*PROVIDED DATA*:
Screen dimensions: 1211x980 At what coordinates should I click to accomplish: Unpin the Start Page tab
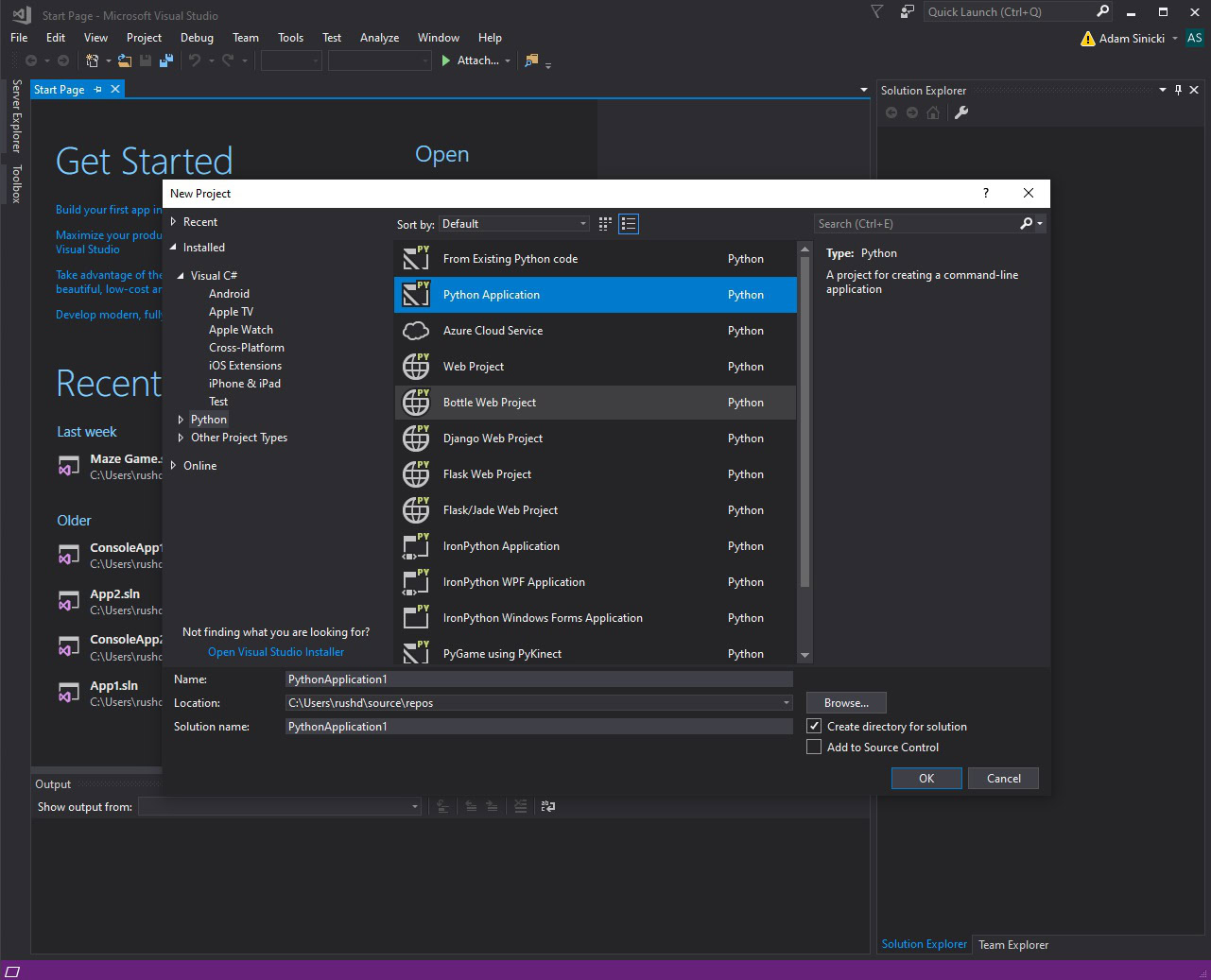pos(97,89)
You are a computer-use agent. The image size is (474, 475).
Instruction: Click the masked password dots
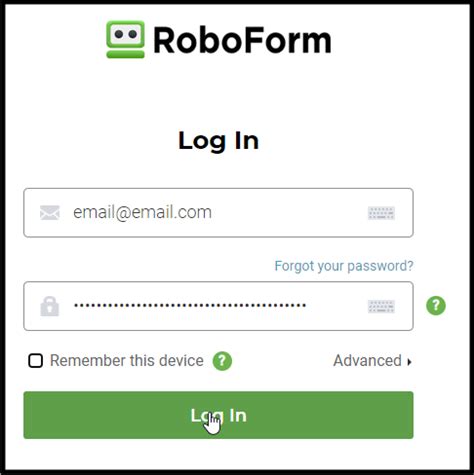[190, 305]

*DIRECTIONS FOR THIS TASK*: Only the pictures are to be left out; write out all the other data exactly.

*ANSWER BOX*:
Screen dimensions: 1211x980 At what coordinates should I click to accomplish: Unpin the Start Page tab
pos(97,89)
You are a computer-use agent. The image size is (474, 475).
Instruction: Click the masked password dots
[190, 305]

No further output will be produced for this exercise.